In general, The Rees-Jones Foundation has focused geographically on the Dallas-Fort Worth Metroplex. We have developed close relationships here in our own region through which important work is being done in the areas of child welfare, youth development, mental health, human services and animal welfare. The agencies working here on these projects are committed partners and we look forward to long and continuing relationships with them.
Over the years we have also developed an interest in serving in international settings, and we have identified several very significant partners working around the world. With these partners we have fostered relationships with their leadership and have developed confidence in the effectiveness of the work they do. Grantmaking in international settings will continue to grow as part of the Foundation’s portfolio.
In 2014, we approved our largest single international grant; a $6,750,000 multi-year grant to CURE International. CURE is a US based Christian health care organization operating internationally. Our grant is focused on capacity building for CURE’s operations in Ethiopia and specifically directed at increasing capacity to provide orthopedic services to children in that country suffering from club foot and other severe disabilities. We also continued to develop our relationships with the Christian justice ministry of International Justice Mission and the Christian fresh water ministry of Living Water International. In past years we have contributed significantly to the capital needs of the Christian healthcare work of Mercy Ships. There is a common theme here worth noting on how we view the world, and it is a theme we pursue here locally as well.
We see a world with too many problems to address; certainly way too many around the world to even count. Naively, we may have had some notion that some of these problems could be remedied and we could then move on to others. But we have learned. In fact, our observations are that the world is a truly broken place and that all of us have baggage that we carry into relationships that hinder our abilities to work together to make any real progress. We like to tell other people what to do. We are quick to judge and quick to cast blame. We engage in endless debates that lead to increasing polarization. Our political leaders propose solutions that have little chance of success and there seems to be an absence of effective leadership. Corruption and selfishness abound. The world is increasingly dangerous at the same time as it has grown smaller. Sound depressing? Perhaps, if we look at it strictly from a human point of view. We want to withdraw and seek our own self-preservation. But that is not our worldview. Yes, we are weak. We are as broken as the next person, but we see a world in which God is actively pursuing his purpose. We have experienced his love, we have been saved by his grace and we have been called to follow his son in service to those in need.
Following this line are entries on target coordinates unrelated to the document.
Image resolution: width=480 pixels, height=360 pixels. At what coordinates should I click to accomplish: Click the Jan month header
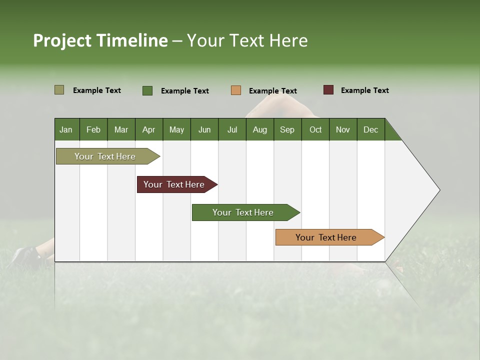[66, 130]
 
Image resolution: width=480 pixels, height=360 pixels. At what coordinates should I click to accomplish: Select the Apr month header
[149, 130]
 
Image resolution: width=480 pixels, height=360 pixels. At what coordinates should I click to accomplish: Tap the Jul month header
[232, 130]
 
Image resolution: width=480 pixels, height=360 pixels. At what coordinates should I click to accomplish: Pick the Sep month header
[287, 130]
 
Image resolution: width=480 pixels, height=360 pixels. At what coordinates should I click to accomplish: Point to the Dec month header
[370, 130]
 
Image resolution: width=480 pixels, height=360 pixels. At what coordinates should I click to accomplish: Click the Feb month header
[94, 130]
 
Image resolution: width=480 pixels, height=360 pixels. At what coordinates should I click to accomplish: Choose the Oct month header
[316, 130]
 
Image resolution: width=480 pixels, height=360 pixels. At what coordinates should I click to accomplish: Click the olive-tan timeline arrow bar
[105, 156]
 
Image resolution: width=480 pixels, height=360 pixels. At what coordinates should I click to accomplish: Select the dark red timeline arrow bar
[174, 184]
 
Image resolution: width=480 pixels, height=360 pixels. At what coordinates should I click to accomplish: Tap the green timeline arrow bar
[243, 212]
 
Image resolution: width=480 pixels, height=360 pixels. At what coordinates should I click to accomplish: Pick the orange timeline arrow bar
[326, 238]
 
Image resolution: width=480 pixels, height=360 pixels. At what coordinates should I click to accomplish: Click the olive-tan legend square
[59, 90]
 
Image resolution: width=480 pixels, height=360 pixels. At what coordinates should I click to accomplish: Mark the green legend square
[147, 90]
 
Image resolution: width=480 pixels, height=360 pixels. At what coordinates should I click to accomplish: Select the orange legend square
[236, 90]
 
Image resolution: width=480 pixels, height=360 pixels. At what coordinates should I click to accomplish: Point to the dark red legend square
[328, 90]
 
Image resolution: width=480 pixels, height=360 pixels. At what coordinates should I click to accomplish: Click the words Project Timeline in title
[100, 40]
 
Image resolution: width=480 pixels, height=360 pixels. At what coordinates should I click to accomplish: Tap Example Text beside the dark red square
[364, 90]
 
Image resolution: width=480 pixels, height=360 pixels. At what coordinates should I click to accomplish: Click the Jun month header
[204, 130]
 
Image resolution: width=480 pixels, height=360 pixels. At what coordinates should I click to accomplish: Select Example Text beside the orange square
[272, 91]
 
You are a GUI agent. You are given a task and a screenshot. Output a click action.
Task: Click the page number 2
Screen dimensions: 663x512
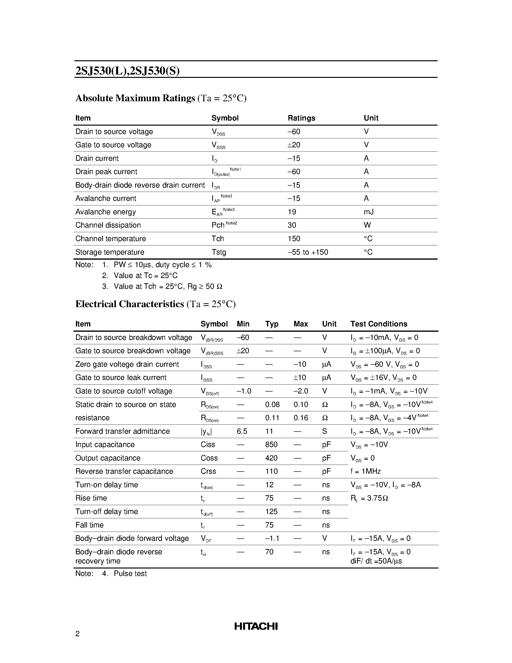pos(77,634)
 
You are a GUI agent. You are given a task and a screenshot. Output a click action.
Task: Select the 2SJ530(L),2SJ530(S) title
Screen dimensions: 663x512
pos(127,71)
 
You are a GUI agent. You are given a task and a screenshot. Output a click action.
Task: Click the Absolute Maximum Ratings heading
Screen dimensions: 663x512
pos(135,98)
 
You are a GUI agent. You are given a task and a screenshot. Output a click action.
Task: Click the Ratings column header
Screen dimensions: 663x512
pos(301,118)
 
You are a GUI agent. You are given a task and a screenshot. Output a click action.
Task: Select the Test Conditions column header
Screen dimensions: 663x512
pos(379,324)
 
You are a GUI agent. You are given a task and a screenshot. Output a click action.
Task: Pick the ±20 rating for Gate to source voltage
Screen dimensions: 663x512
pos(294,145)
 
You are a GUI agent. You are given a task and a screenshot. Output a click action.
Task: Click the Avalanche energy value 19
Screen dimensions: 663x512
pos(292,212)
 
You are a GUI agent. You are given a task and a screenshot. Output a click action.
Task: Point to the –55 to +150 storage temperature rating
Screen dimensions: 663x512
pos(308,252)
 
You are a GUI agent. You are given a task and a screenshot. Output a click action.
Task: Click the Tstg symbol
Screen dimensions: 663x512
pos(219,252)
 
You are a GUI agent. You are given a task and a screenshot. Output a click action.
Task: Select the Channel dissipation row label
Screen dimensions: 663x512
pos(108,225)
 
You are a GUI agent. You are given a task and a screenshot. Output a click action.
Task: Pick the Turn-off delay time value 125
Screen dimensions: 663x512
pos(271,512)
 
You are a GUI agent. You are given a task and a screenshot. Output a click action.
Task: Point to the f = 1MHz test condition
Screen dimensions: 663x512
pos(365,471)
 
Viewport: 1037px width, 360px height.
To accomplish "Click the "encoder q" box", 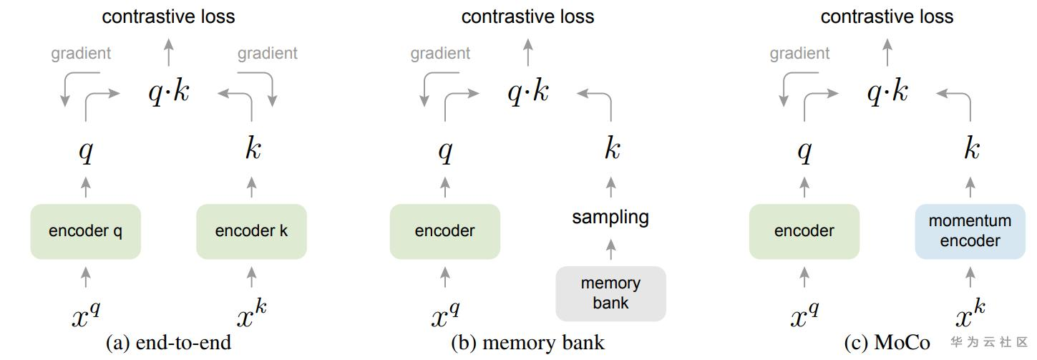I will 85,231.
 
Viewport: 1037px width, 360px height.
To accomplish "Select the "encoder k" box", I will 251,231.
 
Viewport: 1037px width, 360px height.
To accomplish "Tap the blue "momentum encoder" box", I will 970,231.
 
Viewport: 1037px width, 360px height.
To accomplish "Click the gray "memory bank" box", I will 610,293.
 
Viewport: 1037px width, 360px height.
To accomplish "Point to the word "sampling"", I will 610,217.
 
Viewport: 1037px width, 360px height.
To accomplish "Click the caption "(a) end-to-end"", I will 168,344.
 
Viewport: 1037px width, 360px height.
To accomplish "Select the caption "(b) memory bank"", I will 527,344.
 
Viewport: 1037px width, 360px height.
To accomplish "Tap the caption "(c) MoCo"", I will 887,344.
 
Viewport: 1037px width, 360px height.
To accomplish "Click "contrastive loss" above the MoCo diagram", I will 887,16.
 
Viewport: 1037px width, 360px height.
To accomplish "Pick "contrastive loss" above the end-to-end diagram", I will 168,16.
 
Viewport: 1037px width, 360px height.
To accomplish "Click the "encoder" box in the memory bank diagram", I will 444,231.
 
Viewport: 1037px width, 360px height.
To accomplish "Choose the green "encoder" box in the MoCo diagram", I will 804,231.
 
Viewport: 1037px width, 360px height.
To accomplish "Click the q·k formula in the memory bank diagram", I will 528,92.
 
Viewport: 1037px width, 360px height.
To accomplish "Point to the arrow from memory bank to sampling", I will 610,250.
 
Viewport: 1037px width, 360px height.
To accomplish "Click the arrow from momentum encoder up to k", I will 970,188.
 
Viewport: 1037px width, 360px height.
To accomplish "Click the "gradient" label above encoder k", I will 268,54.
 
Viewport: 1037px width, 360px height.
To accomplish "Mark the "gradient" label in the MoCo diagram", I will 800,54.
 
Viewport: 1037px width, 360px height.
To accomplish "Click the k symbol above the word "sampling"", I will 611,150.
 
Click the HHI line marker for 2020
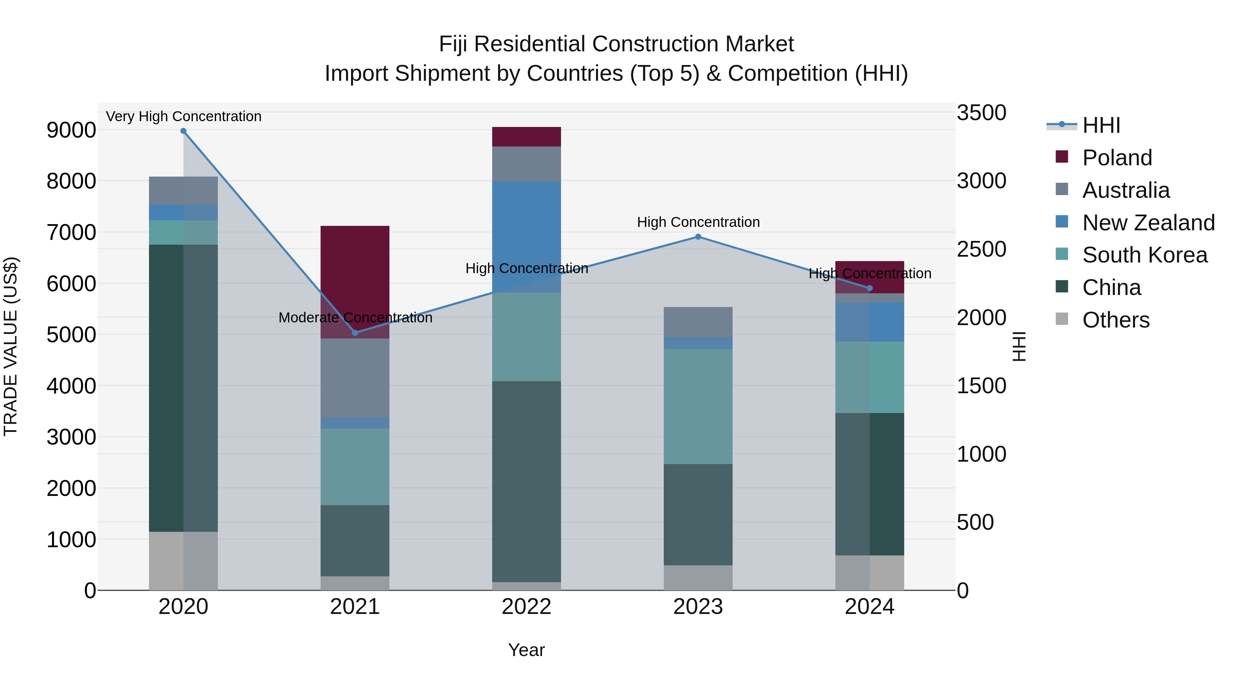pos(183,131)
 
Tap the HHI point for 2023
pos(698,237)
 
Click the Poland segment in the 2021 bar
pos(355,268)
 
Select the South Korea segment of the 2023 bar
pos(698,407)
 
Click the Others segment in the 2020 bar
pos(183,561)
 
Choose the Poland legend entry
pos(1117,158)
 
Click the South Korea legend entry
pos(1144,255)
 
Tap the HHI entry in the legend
pos(1101,125)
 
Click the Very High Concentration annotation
pos(183,116)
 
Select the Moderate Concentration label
pos(355,318)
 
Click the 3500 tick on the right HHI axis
pos(981,113)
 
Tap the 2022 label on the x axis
pos(526,607)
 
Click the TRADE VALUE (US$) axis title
pos(11,346)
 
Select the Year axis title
pos(526,650)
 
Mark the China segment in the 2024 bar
pos(870,484)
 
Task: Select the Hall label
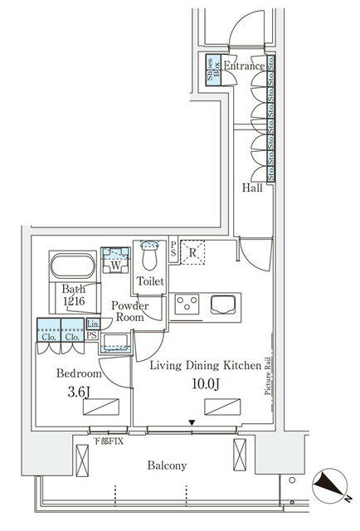[252, 188]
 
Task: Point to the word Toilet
[151, 282]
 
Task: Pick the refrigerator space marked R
[192, 252]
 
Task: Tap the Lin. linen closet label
[94, 324]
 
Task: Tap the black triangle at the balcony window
[192, 423]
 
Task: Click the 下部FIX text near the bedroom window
[109, 441]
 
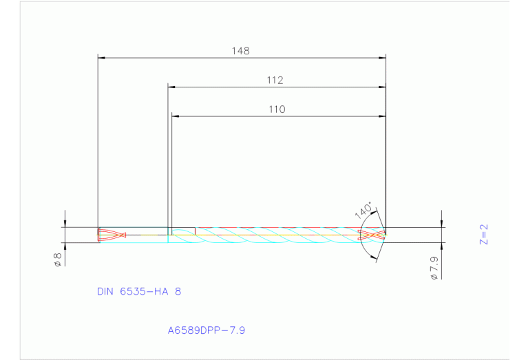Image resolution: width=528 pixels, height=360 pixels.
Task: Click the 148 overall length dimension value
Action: (x=241, y=51)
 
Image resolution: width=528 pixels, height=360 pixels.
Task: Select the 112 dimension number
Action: (x=275, y=81)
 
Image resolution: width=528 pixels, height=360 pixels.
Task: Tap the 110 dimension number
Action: (x=277, y=109)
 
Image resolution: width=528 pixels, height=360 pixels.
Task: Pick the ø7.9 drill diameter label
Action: (x=433, y=267)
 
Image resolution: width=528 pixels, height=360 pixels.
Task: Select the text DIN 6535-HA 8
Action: (x=139, y=292)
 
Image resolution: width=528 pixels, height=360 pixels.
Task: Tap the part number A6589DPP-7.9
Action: (x=207, y=330)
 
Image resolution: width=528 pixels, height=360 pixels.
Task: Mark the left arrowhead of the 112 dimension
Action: (x=172, y=87)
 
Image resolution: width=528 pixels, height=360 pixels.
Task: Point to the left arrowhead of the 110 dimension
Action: (x=176, y=116)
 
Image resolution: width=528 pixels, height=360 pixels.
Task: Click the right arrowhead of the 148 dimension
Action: (x=381, y=58)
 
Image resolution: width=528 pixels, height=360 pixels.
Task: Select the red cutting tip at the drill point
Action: (x=372, y=235)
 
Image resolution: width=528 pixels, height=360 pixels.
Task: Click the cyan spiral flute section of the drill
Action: (x=275, y=235)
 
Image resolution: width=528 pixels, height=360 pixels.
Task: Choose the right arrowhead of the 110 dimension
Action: (x=381, y=116)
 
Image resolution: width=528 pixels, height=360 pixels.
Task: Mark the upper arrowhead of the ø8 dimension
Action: (x=65, y=223)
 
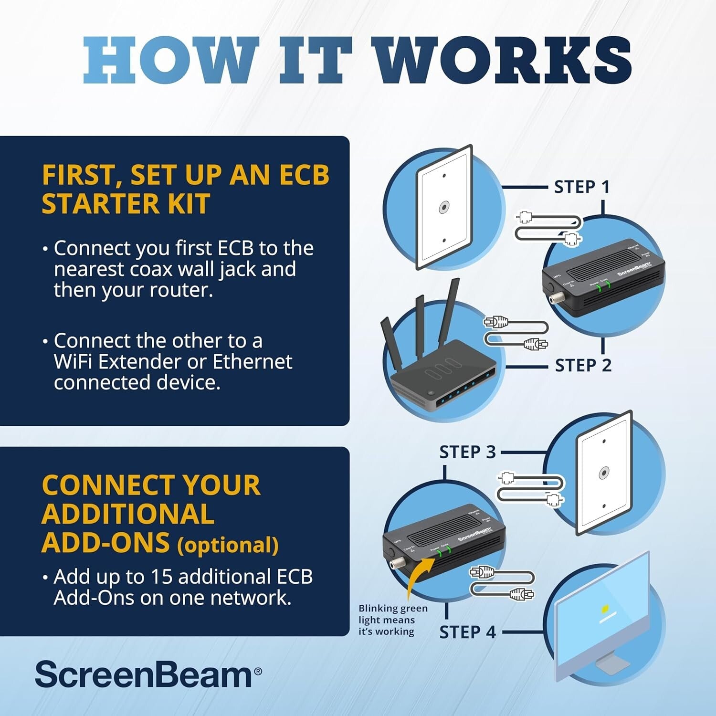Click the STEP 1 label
coord(581,187)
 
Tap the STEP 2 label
coord(583,366)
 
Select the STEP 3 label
coord(467,452)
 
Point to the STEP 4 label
coord(467,632)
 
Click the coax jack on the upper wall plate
coord(444,208)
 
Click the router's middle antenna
coord(419,325)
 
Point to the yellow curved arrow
coord(418,578)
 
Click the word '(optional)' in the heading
coord(228,545)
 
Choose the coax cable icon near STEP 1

Jesus gave us everything. He paid the price of our salvation. Knowing that brings us peace and joy even in the face of difficult insoluble problems.
Realizing that there is more at work than we can see, that nothing escapes God’s vision and purpose, it has become easier for us to wade into some of the problems we see that involve everything from extreme poverty, family violence, mental illness, physical and mental disabilities, cruelty to children and animals, human trafficking and oppression, hunger, lack of education and hopelessness.
We want to share what we have been given and we want to celebrate those occasions when we can see that needs of others have been met, the weak have been defended, opportunities for growth and enrichment have been provided and lives have been transformed by the power of the Holy Spirit and the commitment of service that we see in our partners. We are privileged to serve alongside those who do not share our faith. That is OK. We want only that they be committed to serve and derive joy from lifting up those around us.
No, we cannot solve all of the world’s problems. We simply seek to confront the ones we can and support those who are engaged in the hard work of serving people whose lives are affected by these problems. We want to encourage them, comfort them, protect them and share with them what we have been given financially, intellectually, and spiritually. We celebrate each victory and find joy in the journey. Thanks to all who walk along the way with us.
Thornton Hardie, President
For it is by grace you have been saved, through faith — and this is not from yourselves, it is the gift of God — not by works, so that no one can boast. For we are God’s handiwork, created in Christ Jesus to do good works, which God prepared in advance for us to do.